What even is this freaky virus with DNA no one ever heard of?

By Elizabeth Rayne
George Romero's The Crazies

This isn’t an alien conspiracy theory, but there is still something crawling on Earth whose DNA is completely alien to us.

Yaravirus has no genes anyone has ever heard of. Unknown viruses are creeping everywhere, but when scientists discover one, its genetic makeup can usually be figured out somehow. What made this one break the internet is its mysterious DNA. It could mean that we might not be so familiar with the life forms on our own planet as we may think we are. While this might be the last thing you want to hear during the coronavirus scare, this microbe is only a threat if you’re an amoeba.

“Contrary to what is observed in other isolated viruses of amoeba, Yaravirus is not represented by a … complex genome, but at the same time carries an important number of previously undescribed genes,” said virologist Jônatas Abrahão and colleagues in a study recently posted on bioRxiv.
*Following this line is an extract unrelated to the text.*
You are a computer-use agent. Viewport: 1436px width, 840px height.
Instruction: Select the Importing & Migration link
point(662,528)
At least you won’t be needing a hazmat suit like in George Romero’s bioterrorism thriller The Crazies (above).

Strange new viruses emerge all the time, but it’s not every day you find one that might as well have jumped out of science fiction. It was accidentally discovered in a Brazilian lagoon during a hunt for giant viruses, which may sound like the start of some retro B-horror movie with a title like Attack of the Giant Viruses (which never actually existed). Giant viruses are really just viruses the size of bacteria. The average bacterium is about 20 times larger than the average virus, and the largest virus doesn’t get anywhere near the smallest bacterium. Some scientists believe giant viruses are living relics of ancient cells that evolved into parasites.

The one thing about Yaravirus that isn’t so creepy is that it was named after a goddess in the local Tupi-Guarani mythology—Yara, the mother of waters.
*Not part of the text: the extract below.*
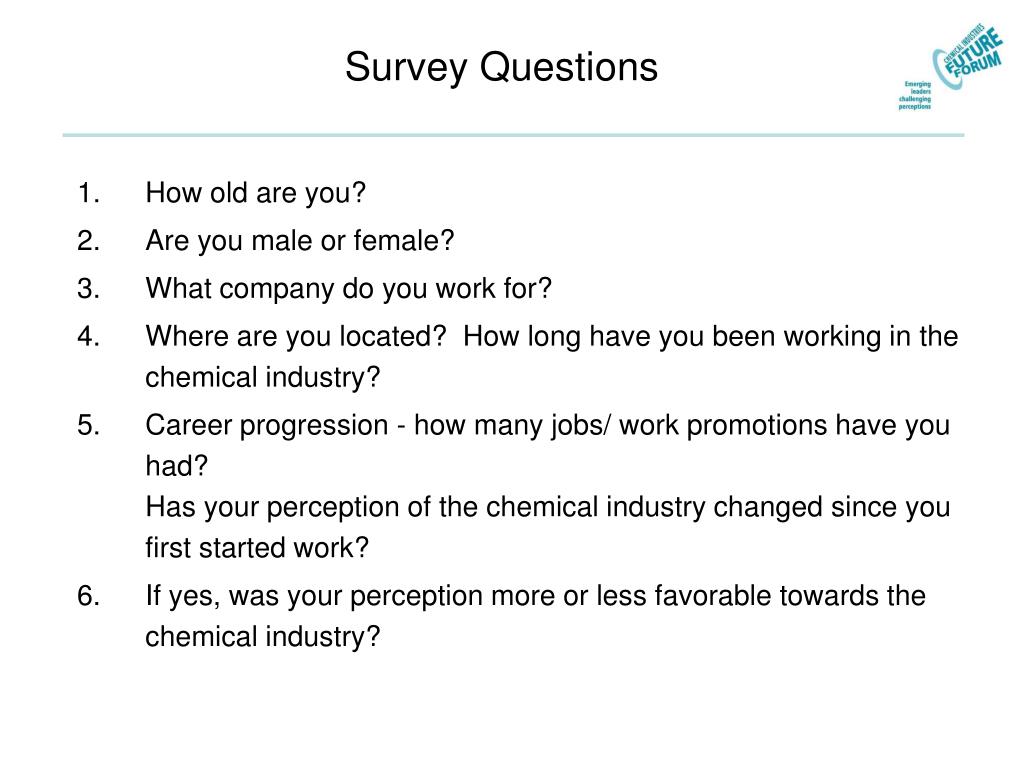Click the word 'had?' under question five
This screenshot has width=1024, height=768.
[176, 466]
It got even more confusing when Abrahão’s team went under the microscope. They saw that some Yaravirus genes looked like those commonly found in giant viruses, since most viruses that infect amoeba tend to share certain features, but they weren’t a match. This may or may not mean there is some sort of distant relation between Yaravirus and giant viruses. Whether they are even related at all remains hazy. Virus DNA is classified by the proteins that make up the capsid (shell) of that virus, and while the sequences of virus genes are often weird, the thing with Yaravirus is that no individual protein in its capsid resembled any that were already known.
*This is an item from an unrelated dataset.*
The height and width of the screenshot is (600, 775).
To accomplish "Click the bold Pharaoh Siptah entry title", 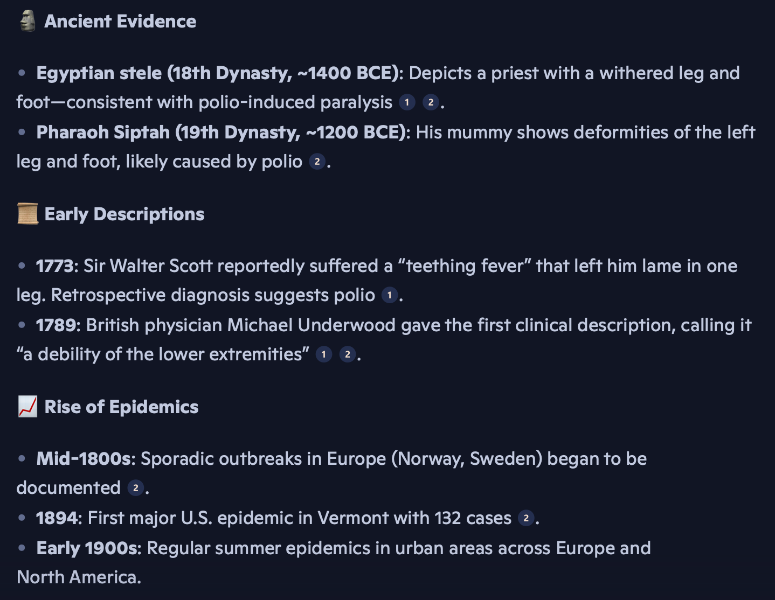I will tap(221, 132).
Forget sequences and genomes when you can’t even identify individual genes. The researchers were unable to find any viral genome that was remotely close after searching 8,535 metagenomes (all the DNA extracted and sequenced from a sample, then saved to a database) from all over the planet. Only six of its genes have even distant relatives. 68 of those genes, which make up over 90%, were completely unknown until now. How Yaravirus lives and survives remains a mystery.

Just be glad that, in the wake of another new virus discovery, you’re not an amoeba.